I'd let it dry out as long as you can and then either try the compression test again or just clean the plugs and pop them back in and just try to start the car.
You can always pour a small amount (ounce or so) of ATF in the spark plug holes to reseal the piston rings, then lay on the starter and let it crank for 20-30 seconds. That should take car of the sealing issue.
I'd let it dry out as long as you can and then either try the compression test again or just clean the plugs and pop them back in and just try to start the car.
You can always pour a small amount (ounce or so) of ATF in the spark plug holes to reseal the piston rings, then lay on the starter and let it crank for 20-30 seconds. That should take car of the sealing issue.
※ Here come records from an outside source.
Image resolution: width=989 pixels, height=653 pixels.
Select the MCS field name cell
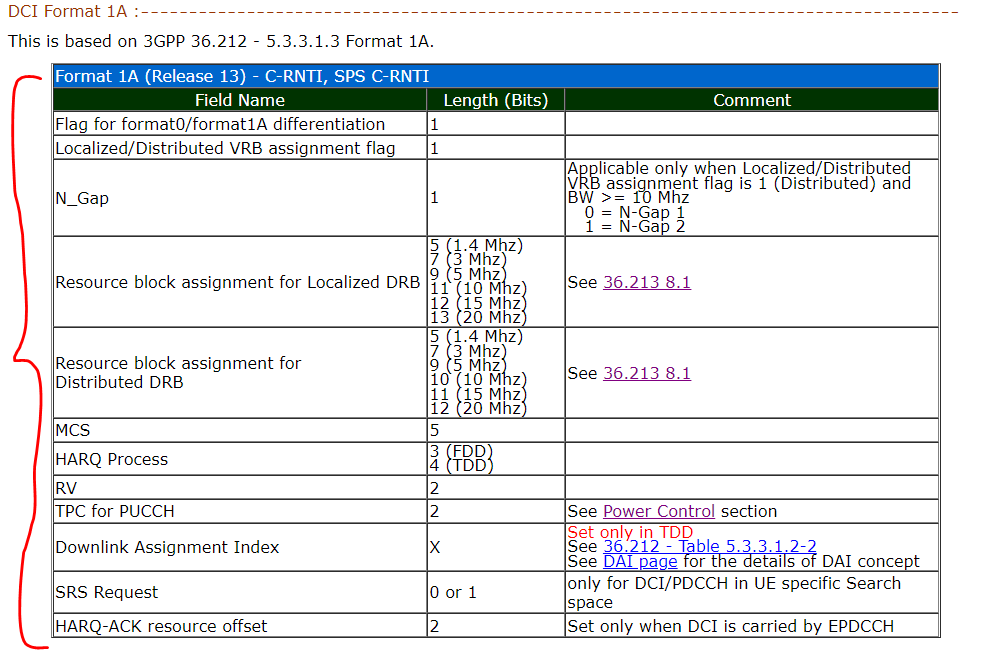point(73,430)
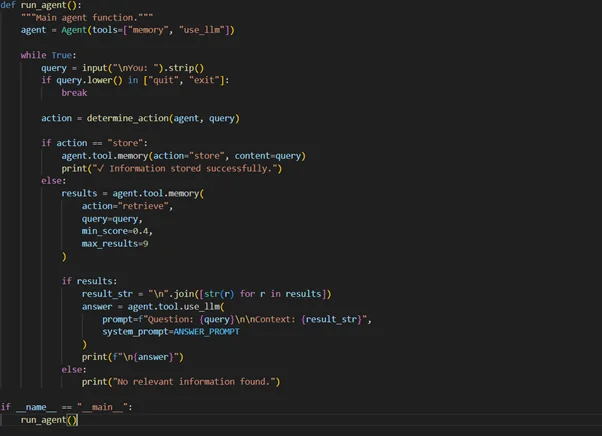This screenshot has width=602, height=436.
Task: Click the run_agent() call on the last line
Action: tap(48, 420)
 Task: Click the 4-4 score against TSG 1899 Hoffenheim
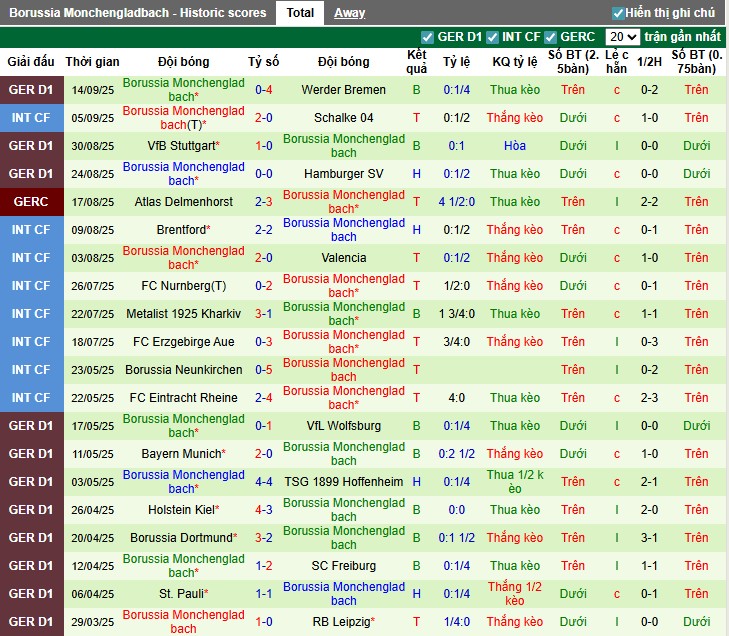point(264,482)
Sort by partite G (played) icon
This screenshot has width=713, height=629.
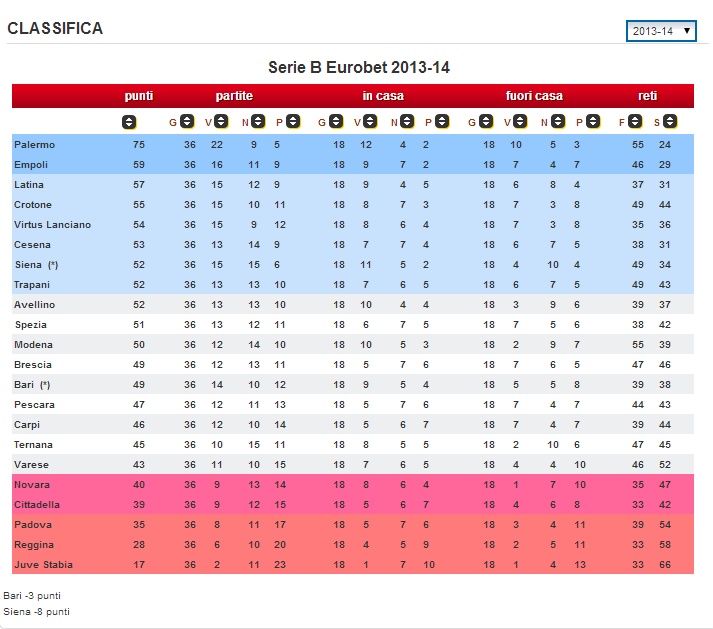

Don't move it a tooth, if you followed the procedure I explained before, then its right where it should be. When you bolt it down it will be tweeked a little bit however you put it in, once the car starts, and the exhaust cam starts to spin, that chain is going to adjust the intake cam to right where it wants it.
I'd let it dry out as long as you can and then either try the compression test again or just clean the plugs and pop them back in and just try to start the car.
You can always pour a small amount (ounce or so) of ATF in the spark plug holes to reseal the piston rings, then lay on the starter and let it crank for 20-30 seconds. That should take car of the sealing issue.
I'd let it dry out as long as you can and then either try the compression test again or just clean the plugs and pop them back in and just try to start the car.
You can always pour a small amount (ounce or so) of ATF in the spark plug holes to reseal the piston rings, then lay on the starter and let it crank for 20-30 seconds. That should take car of the sealing issue.
UPDATE: I tried putting some ATF in the spark plug holes and pulled the fuel pump fuse and cranked it with the throttle at 100%. It popped and backfired a couple of times but still no start.. The plugs were still soaked with gas after I tried cranking it so Im guessing there is still gas in the cylinders. I put a little more ATF in the wells and Im going to wait a day and see if all the gas gets out of there.. I have no other idea what to do.
Last edited by crazyquik22023; May 10, 2012 at 09:43 PM.
Well Ive re-timed the intake cam about 5 times since that picture was taken, and ive also stated numerous times in this thread I never removed the exhaust cam so that cam is timed correctly. In the picture the cams were not at TDC. The picture is to show how the intake cam is aligned with the exhaust cam. Neither cam is at TDC in that picture.
Ok Im currently letting the spark plug wells dry out over night to try and get the gas out. Well I have a feeling its still not going to start and the more I look at it still think my timing is off. I want you guys to take another look before I pull the head off. This is what the cams look like after cranking it about 10 times or so for about 3-5 seconds at a time. I feel like the intake cam should be another tooth over to the right.There are without a doubt 16 links in between the cams where they sit now..You should be able to count them from the pictures. But what do you guys think? Keep in mind the exhaust cam is a little off to the left too.. The cams are not perfectly at TDC but very close. Im just wondering do you guys think I should move the intake cam one more tooth over to the right or just try and start it how it is now after its not flooded anymore, and pull the head if it doesn't start?






Last edited by crazyquik22023; May 11, 2012 at 12:36 AM.
Tried starting it again this morning, hooked it up to a battery charger and now it pops and backfires numerous times when trying to crank it.. White smoke coming out of exhaust too. I guess its good its seeing some signs of life now but still no start.. Should I keep trying to just crank it for a while, or should I just give up and pull the head?